GOAL: Format the rows below as a Markdown table with two columns, Index and Line. Give each non-blank line its own entry, numbered in order, and leave out blank lines.

MATERIAL:
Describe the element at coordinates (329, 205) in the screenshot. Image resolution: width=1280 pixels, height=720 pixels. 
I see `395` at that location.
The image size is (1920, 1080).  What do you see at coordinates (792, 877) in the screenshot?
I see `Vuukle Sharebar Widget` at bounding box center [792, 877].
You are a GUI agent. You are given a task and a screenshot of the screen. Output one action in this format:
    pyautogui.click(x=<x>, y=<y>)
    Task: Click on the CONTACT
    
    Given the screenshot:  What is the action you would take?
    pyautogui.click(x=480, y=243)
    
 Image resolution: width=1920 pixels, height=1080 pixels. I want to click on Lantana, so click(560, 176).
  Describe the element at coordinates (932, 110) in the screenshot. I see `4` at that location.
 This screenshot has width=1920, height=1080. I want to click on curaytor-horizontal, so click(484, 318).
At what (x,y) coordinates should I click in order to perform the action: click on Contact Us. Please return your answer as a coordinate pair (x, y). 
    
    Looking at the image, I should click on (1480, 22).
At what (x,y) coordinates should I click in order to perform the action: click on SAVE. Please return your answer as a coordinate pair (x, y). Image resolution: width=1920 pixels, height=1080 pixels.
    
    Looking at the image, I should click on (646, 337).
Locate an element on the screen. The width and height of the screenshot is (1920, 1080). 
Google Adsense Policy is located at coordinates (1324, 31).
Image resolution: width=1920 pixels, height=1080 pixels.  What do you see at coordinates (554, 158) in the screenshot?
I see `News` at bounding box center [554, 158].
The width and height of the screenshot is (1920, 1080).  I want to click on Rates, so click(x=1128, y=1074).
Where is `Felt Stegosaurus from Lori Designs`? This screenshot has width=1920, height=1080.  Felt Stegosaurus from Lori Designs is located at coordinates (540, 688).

SOLUTION TO THIS PROBLEM:
| Index | Line |
|---|---|
| 1 | Describe the element at coordinates (329, 205) in the screenshot. Image resolution: width=1280 pixels, height=720 pixels.  |
| 2 | I see `395` at that location. |
| 3 | The image size is (1920, 1080).  What do you see at coordinates (792, 877) in the screenshot? |
| 4 | I see `Vuukle Sharebar Widget` at bounding box center [792, 877]. |
| 5 | You are a GUI agent. You are given a task and a screenshot of the screen. Output one action in this format: |
| 6 |     pyautogui.click(x=<x>, y=<y>) |
| 7 |     Task: Click on the CONTACT |
| 8 |     Given the screenshot:  What is the action you would take? |
| 9 |     pyautogui.click(x=480, y=243) |
| 10 |  Image resolution: width=1920 pixels, height=1080 pixels. I want to click on Lantana, so click(560, 176). |
| 11 |   Describe the element at coordinates (932, 110) in the screenshot. I see `4` at that location. |
| 12 |  This screenshot has width=1920, height=1080. I want to click on curaytor-horizontal, so click(484, 318). |
| 13 | At what (x,y) coordinates should I click in order to perform the action: click on Contact Us. Please return your answer as a coordinate pair (x, y).  |
| 14 |     Looking at the image, I should click on (1480, 22). |
| 15 | At what (x,y) coordinates should I click in order to perform the action: click on SAVE. Please return your answer as a coordinate pair (x, y). Image resolution: width=1920 pixels, height=1080 pixels. |
| 16 |     Looking at the image, I should click on (646, 337). |
| 17 | Locate an element on the screen. The width and height of the screenshot is (1920, 1080).  |
| 18 | Google Adsense Policy is located at coordinates (1324, 31). |
| 19 | Image resolution: width=1920 pixels, height=1080 pixels.  What do you see at coordinates (554, 158) in the screenshot? |
| 20 | I see `News` at bounding box center [554, 158]. |
| 21 | The width and height of the screenshot is (1920, 1080).  I want to click on Rates, so click(x=1128, y=1074). |
| 22 | Where is `Felt Stegosaurus from Lori Designs`? This screenshot has width=1920, height=1080.  Felt Stegosaurus from Lori Designs is located at coordinates (540, 688). |